* [READING TEXT]:
Sure, a lot of movie plots are predictable, but few of them, especially
those that fall into the sort-of thriller genre, are as thoroughly
predictable as this one. Red Rock West and The Last
Seduction, director John Dahl's previous movies, certainly
showed more originality and spunk. Rounders, by contrast,
is calculating and flat. I don't know anything about first-time
screenwriters David Levien and Brian Koppleman, but I can sure
tell they've watched a lot of movies. Rounders is about
playing poker and friendship and love, but rather than actually
being about these subjects, it's as though the screenwriters
sat around in a room for a couple of years watching movies about
them.
It's annoying, to say the least. None of the main characters
seem especially vivid, few of their actions are at all surprising,
and it's all vaguely familiar. "Rounders," by the way,
are guys who play poker for a living, an unsavory and poorly groomed
bunch of men who would just as soon sock you as toss a chip at
you. Except for Mike McDermott (the apple-cheeked Matt Damon).
Mike is a nice boy who goes to law school and always wears a pea
coat like he's auditioning to be in the J. Crew catalogue. But
beneath this veneer of respectability crouches one hell of a poker
player, a sort of poker playing genius. You know, kind of like
the math genius Damon played in Good Will Hunting.

* [REQUIRED TASK]: According to the Rounders review above, who are "rounders"?

* [DATASET EXTRACT]:

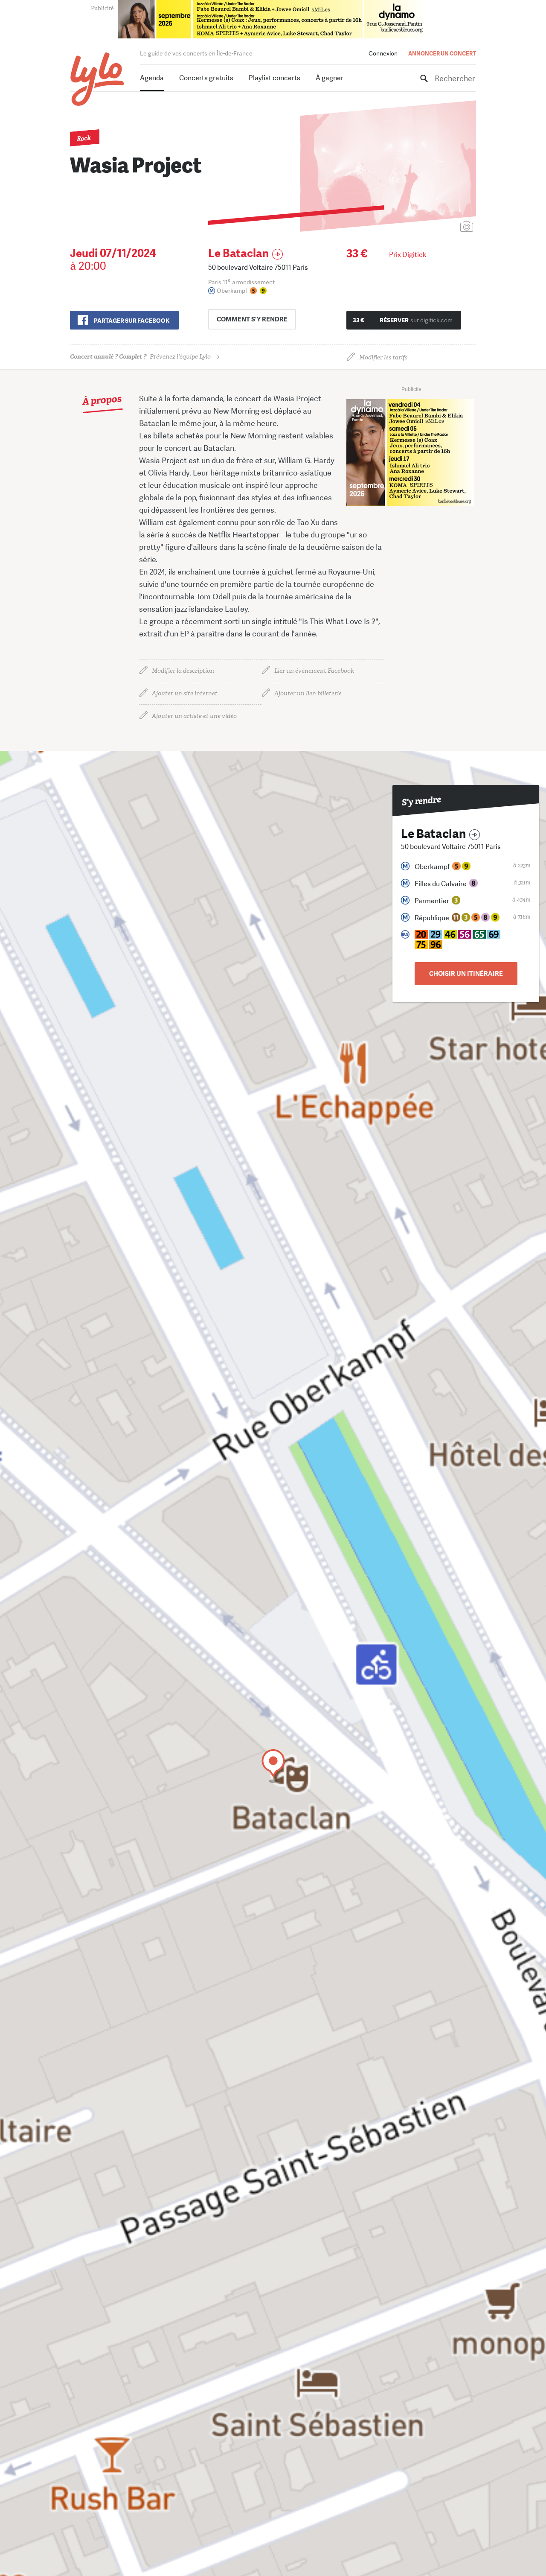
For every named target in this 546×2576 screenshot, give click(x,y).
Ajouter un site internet (185, 693)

* [ANSWER TO THIS TASK]: Guys who play poker for a living.